The U.S. dates (13 cities this fall, and then another leg in spring 2010) will be U2's first stadium shows here since their troubled PopMart Tour -- and in a nod to the economic crisis, tickets will be priced as low as $30. "Once the engineering had been devised, it obviously has the effect of expanding the capacity of the stadiums," says U2 manager Paul McGuinness. "And it enables us to subsidize lower-priced tickets with higher-priced tickets." Adds drummer Larry Mullen Jr., "Will we sell it out? Who knows? Will the economic situation have an impact? Probably. But that's not going to stop us." With 120 trucks needed just to cart the stage around, the tour will be U2's most expensive ever -- the band will defray costs in part by taking on a corporate sponsor for the first time, BlackBerry. (Conscious of its environmental impact, the group will be purchasing carbon offsets.)
U2 have already had a chance to play live versions of several songs from No Line on the Horizon, which came out on March 3rd -- their promotional blitz included an entire week on the David Letterman show, as well as a March 11th theater gig just outside of Boston. The band is also shooting a video for the album's second single, "Magnificent" -- among the candidates for future singles are "Breathe" and "Moment of Surrender."
Bono hopes the tour will be more than just a spectacle. "We want to play for each other as much as we want to play for the crowd this time," he says. "You just don't know how long you are going to be doing this.
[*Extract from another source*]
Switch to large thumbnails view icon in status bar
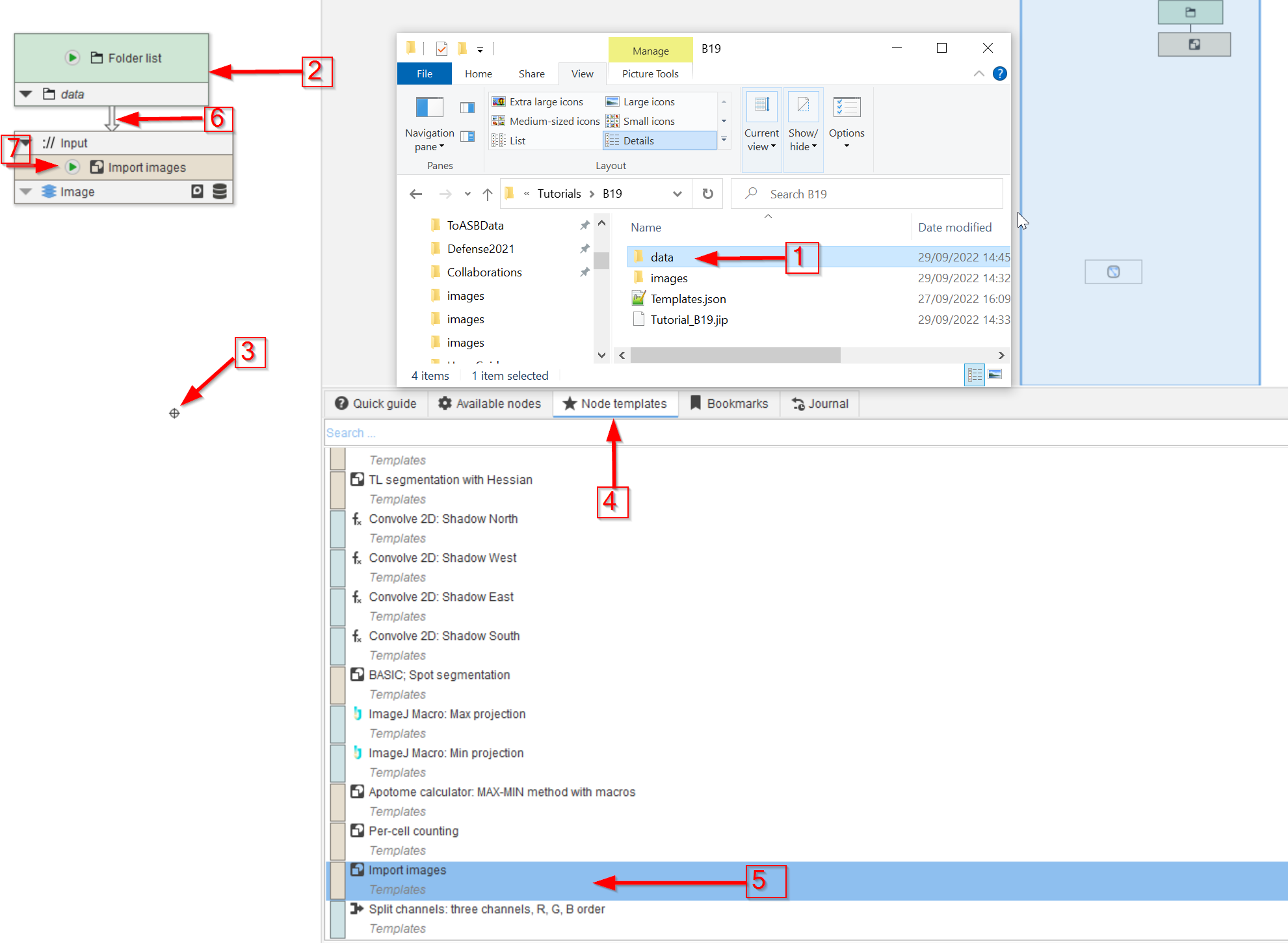Viewport: 1288px width, 943px height. 995,375
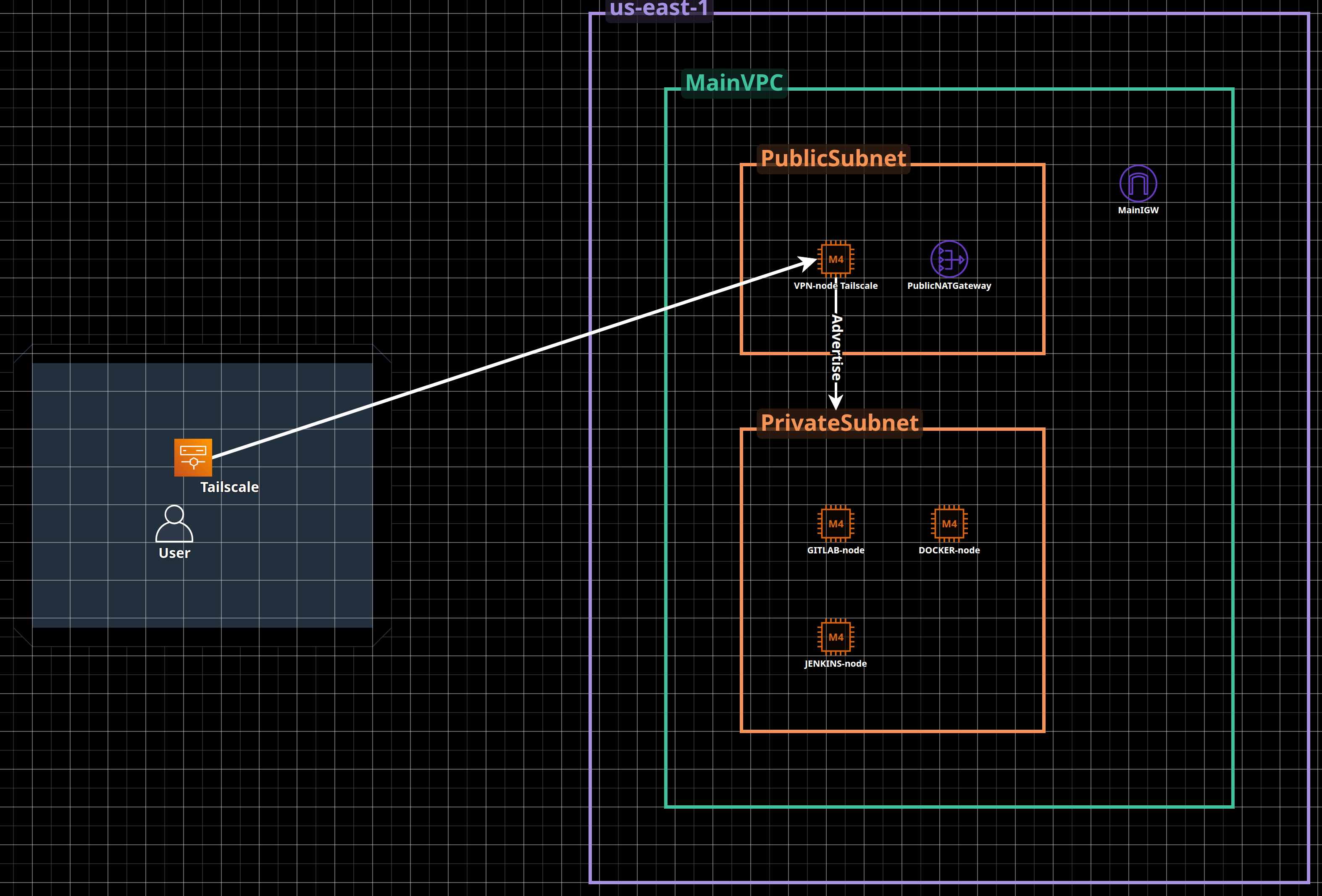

When we walk out onstage, the hairs on people's necks go up -- but what people don't know is that the hairs on our necks go up too."
Meet the Claw: U2's Massive New Stage Set:
Inspiration: U2 show director Willie Williams got the idea for the in-the-round set (nicknamed "the Claw") from the futuristic, Disney-style Theme Building at LAX: It looks like a spaceship on four legs.
Structure: At 164 feet tall, the Claw, Williams says, is twice as high as the previous largest stadium stage set, from the Rolling Stones' A Bigger Bang tour. "Theirs would fit underneath this one," he says.
Sound System: Each of the Claw's four sides will have its own full-size sound system -- each powerful enough for an entire arena. There will also be 72 separate subwoofers.
Logistics: Currently being assembled in pieces around the world, the set will be made of solid steel -- 120 trucks will cart it from show to show.